Hace unas semanas falleció Nuccio Ordine y recibió en consecuencia los elogios que todas las personas, incluso las menos elogiables, reciben cuando mueren. Aun siendo estos ditirambos previsibles por típicos, yo los celebré especialmente porque Ordine, a diferencia de otros, bien los merecía y porque pronto caí en la cuenta de que, alabándolo a él, los periodistas, intelectuales, políticos alababan también su pensamiento, que no podía ser más inactual. El profesor italiano reivindicó los saberes inútiles, la vida contemplativa, en una época que confunde el bien con el rendimiento y que ha erigido la utilidad en la medida de todas las cosas. Subvirtió mientras pudo el orden de un tiempo que lo inútil lo descarta y su contrario lo entroniza.
Que lo inútil no es descartable sino necesario y no irrelevante sino estrictamente humano lo había dicho Pieper antes que Ordine y todos los clásicos antes que Pieper. Por supuesto que las actividades útiles —aquellas que contribuyen a nuestra supervivencia y sirven a un fin distinto de sí mismas— son dignas y ennoblecen a quien las hace bien. Por supuesto que la condición necesaria para que consagremos unos instantes a la contemplación es dedicarle primero unas horas a la acción. Eso es innegable. Pero también lo es que solo las actividades inútiles nos definen como humanos: son ellas las que abren un insalvable abismo entre nosotros y el resto de los seres. Porque contemplamos absortos el contoneo de los árboles, porque bebemos vino cuando ya no tenemos sed, porque cavilamos sobre Dios y sobre el mundo, porque cultivamos amistades y recitamos poemas podemos afirmar con la rotundidad que todas las evidencias exigen que hay más diferencias entre nosotros y los primates de los que supuestamente descendemos que entre los primates de los que supuestamente descendemos y, qué sé yo, las moscas y las orugas.

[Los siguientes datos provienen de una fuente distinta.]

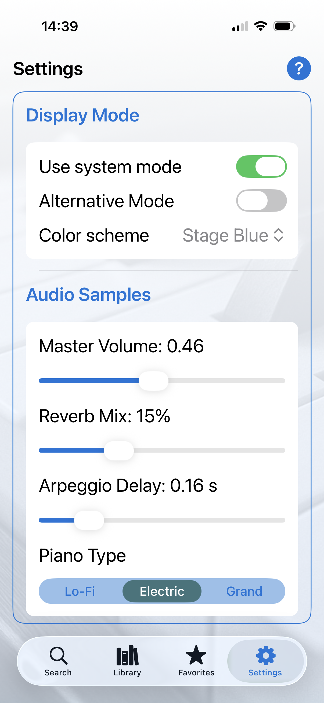Enable the Alternative Mode switch
This screenshot has width=324, height=703.
pyautogui.click(x=261, y=201)
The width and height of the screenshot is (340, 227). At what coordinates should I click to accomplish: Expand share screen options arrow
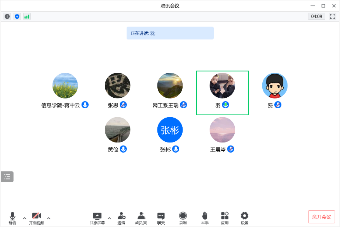[109, 218]
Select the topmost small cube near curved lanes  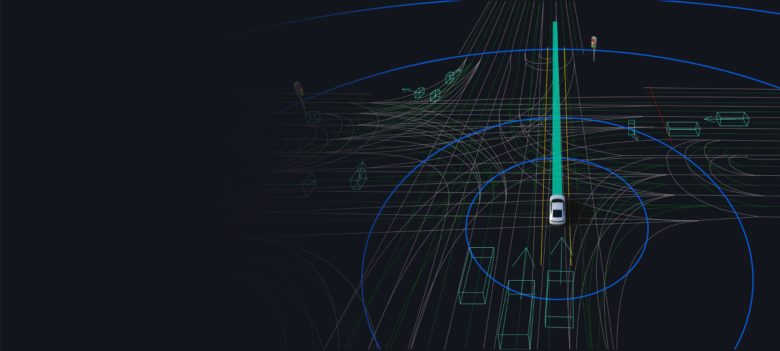449,78
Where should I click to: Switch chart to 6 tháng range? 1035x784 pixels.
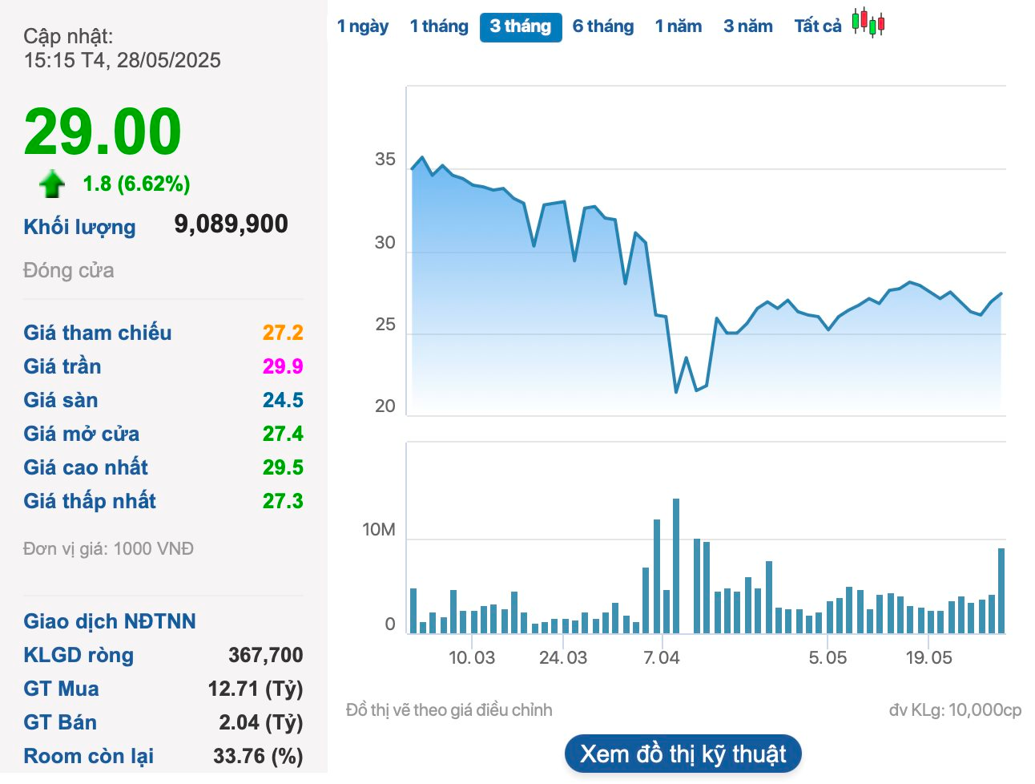pos(603,26)
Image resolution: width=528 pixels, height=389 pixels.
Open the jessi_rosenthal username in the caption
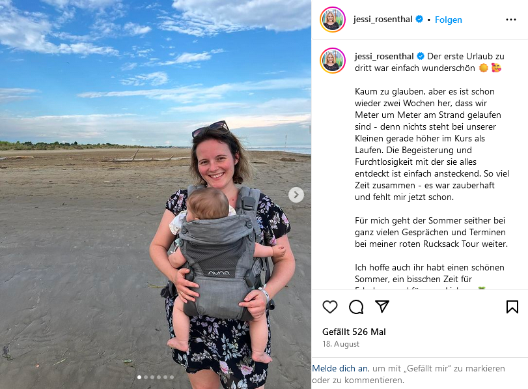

Pero el objeto de este artículo no es defender los saberes inútiles. Lo que pretendo, más bien, es considerar los motivos por los que han caído en desgracia. En Universidad católica: una tautología (CEU Ediciones, 2023), el filósofo francés Rémi Brague dice algo sugerente: «El cultivo de saberes desinteresados echa sus raíces en la cosmovisión cristiana. ¿Por qué tendríamos que estudiar lo que no sirve para nada?, por ejemplo, la literatura, la astronomía, la lógica, la matemática pura y la filosofía. Solo tiene sentido para quien cree que saber es una cosa buena en sí, un afán que merece la pena, que tiene un valor en sí mismo. Pero es así porque el objeto de saber, la realidad, es interesante en sí mismo […]. Un mundo creado por un Dios benevolente, un mundo que Dios ha encontrado digno de ser salvado, debe ser un mundo interesante, digno de nuestro interés a causa de su belleza exterior, reflejo de su bondad interior». Cuando el mundo resulta de una azarosa sucesión de causas y efectos, cuando se niega la existencia de un Dios que lo creó en su momento y que ahora, a cada instante, lo sostiene, lo que se nos impone ante todo no es conocerlo, sino dominarlo. ¿Y por qué?, se preguntará el amable lector. Porque la realidad solo puede ser inteligible a condición de que su causa primera sea una inteligencia. Porque solo merece la pena buscar el sentido de las cosas a condición de que haya un sentido que descubrir.
Brague tiene mucha razón, pero yo le veo el envite y añado un motivo adicional. La creación es un signo de su Creador. Comprender la realidad inmanente es uno de los pocos modos que tenemos de comprender la realidad trascendente. Cuanto más se regodea en los efectos, más se aproxima el hombre a su causa primera. «Por la grandeza y hermosura de las criaturas se descubre, por analogía, a su creador», dice el libro de la Sabiduría. Nuestro principal estímulo para conocer el mundo es que, conociéndolo, conocemos también a ese buen Dios del que venimos y al que deseamos ardientemente regresar. Cultivamos los saberes desinteresados porque, ejem, nos interesa mucho saber algo más, siquiera una miaja, de Aquel a quien le debemos la existencia.
Nietzsche se equivocaba y la salvación del hombre no llegará con la muerte de Dios, qué va. Como nos sugiere Brague, la alternativa al teocentrismo no es el humanismo, sino simplemente la inhumanidad. El ateísmo apenas supera la náusea. Tras la desaparición de lo divino, solo queda aguardar la consecuente desaparición de lo humano. El hombre —advertirá nuestra época cuando acaso ya sea demasiado tarde— solo puede renunciar a Dios si renuncia también a sí mismo.